How to Solve Product Classification Challenge for Marketplaces in the Wild
In the pursuit of improved user experience, marketplaces are trying to solve open issues using modern approaches. Today, it seems that AI can easily solve a lot of narrow problems but when it faces real-world questions, it turns out that those questions are much deeper than they seem at first glance. Since we are following current industry dynamics in AI, we have started with image classification. We’ll tell you about our experience with real-world problems associated with this task. How we went from a flat-model to one that is ‘super-complex’ as well as what was successful and what wasn’t.

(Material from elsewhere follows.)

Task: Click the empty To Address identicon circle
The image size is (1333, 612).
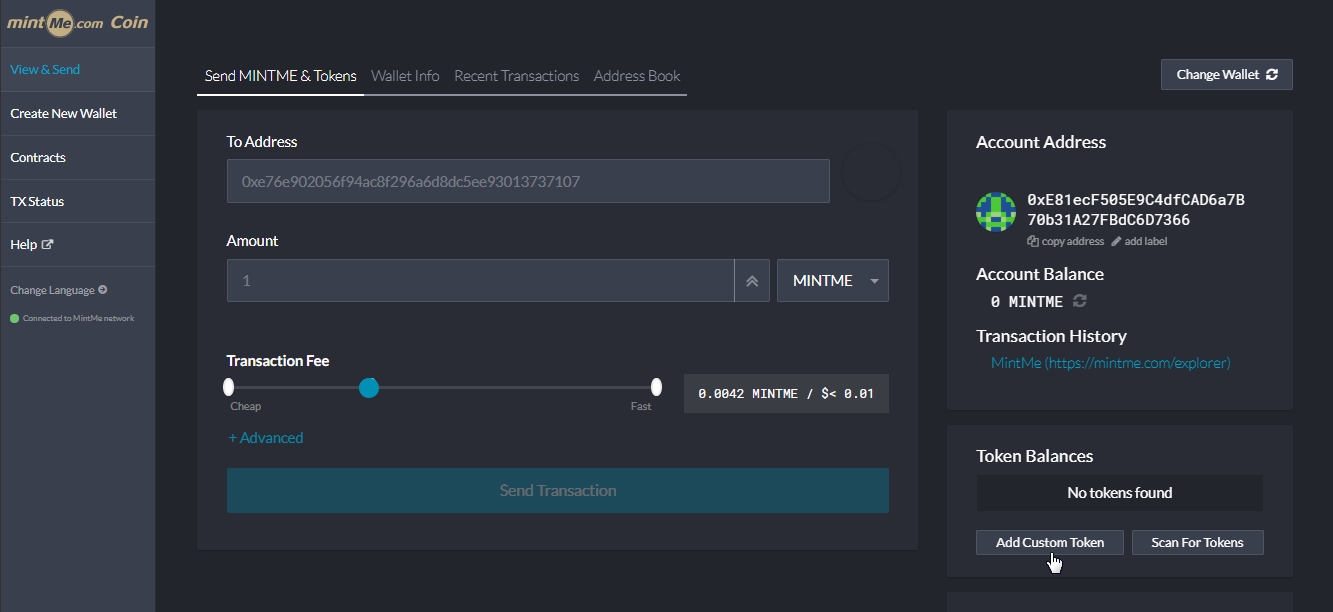Action: point(871,174)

Denis Troyanov is a young researcher at Lalafo, a mobile C2C marketplace powered by artificial intelligence. After earning a degree in computer science at South-Ural State University, Denis moved to Kyiv, Ukraine to work as a research engineer with an emphasis on deep learning. He has completed several projects in computer vision and deep learning and worked with classical computer vision for a 'face' and gesture processing company with DL models for the fashion and entertainment industry. Denis is currently working on very deep classification for 10k+ classes for e-commerce under product constraints such as unbalanced classes, weak labelling, constantly evolving catalog of classes etc. Denis is passionate about continuing research in machine learning and topics such as psychology, game theory, reinforcement learning, how memory works and decision making concepts.